The centenary of the Russian Revolution has brought on the inevitable deluge of publications, but perhaps none as exceptional as The House of Government. Written by Yuri Slezkine, a historian born and educated in Russia who emigrated to the United States in his youth and now teaches at Berkeley, the monumental book tells the story of the revolution, from the revolt against Tsarism to the purges of Stalin, through the biographical ups and downs of the Bolshevik elites who inhabited the ‘House of Government’ , a huge block of flats built across the Kremlin in 1931 by Boris Iofan, the Jewish architect of the never materialized Palace of Soviets and of the Soviet pavilion at the 1937 Paris International Exposition.

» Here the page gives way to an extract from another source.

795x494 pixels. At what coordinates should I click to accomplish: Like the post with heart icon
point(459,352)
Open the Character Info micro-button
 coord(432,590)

The ‘House for Senior Officials of the Central Executive Committee and Council of the People’s Commissars’ accommodated in its 505 apartments the Bolshevik elite, previously lodged in hotels or confiscated palaces, and it came to be Europe’s largest residential complex. Equipped with abundant domestic conveniences and communal facilities including a club, a café, a theater seating 1,300, a cinema for 1,500, a library, and two gyms, the House of Goverment was raised on the edge of the Moskva River, on swampland, using 3,500 pilotis and heavy machinery brought from the construction site of a hydroelectric dam.
Almost all the housing blocks built during the first five-year plan were, as Slezkine explains, of the ‘transitional type,’ where residents were provided with communal services but allowed to live in family apartments. The most famous was the House for the Commissariat of Finance (Narkomfin), completed in 1930 by Ginzburg and Milinis, whose white stark ocean-liner language made it popular among the avant-gardes. The House of Government – with different tools of expression, hybridizing functionalism and classicism – nonetheless resembles it in the ‘transitional’ combination of collective and private, criticized by architects like Alexander Pasternak, brother of the author of Doctor Zhivago, who advocated a radical transformation of social relations.
Slezkine gathers around the Moscow complex a cast of characters of Tolstoyan scale, interweaving three narrative threads: the family saga of residents, the analysis of the Bolsheviks as a millenarist sect, and the literary tastes of the leaders of the revolution. The House of Government thus becomes the apartment block imagined by Perec, where Goethe’s Faust is the ideal tenant and where domesticity is the humus where prophecy, sacrifice, and redemption thrive to create a fresco of exact structure and meticulous detail that goes from the conversions to a new religion, to the loss of faith in the wake of the purgings and executions that eventually decimated the building’s inhabitants.
An extraordinarily documented work of history, but also a literary work of rare ambition, The House of Government will interest architects who want to unravel the intellectual and artistic currents that strove for supremacy in revolutionary Russia, but especially anyone wishing to have a better understanding of an epic and tragic episode of Europe’s past.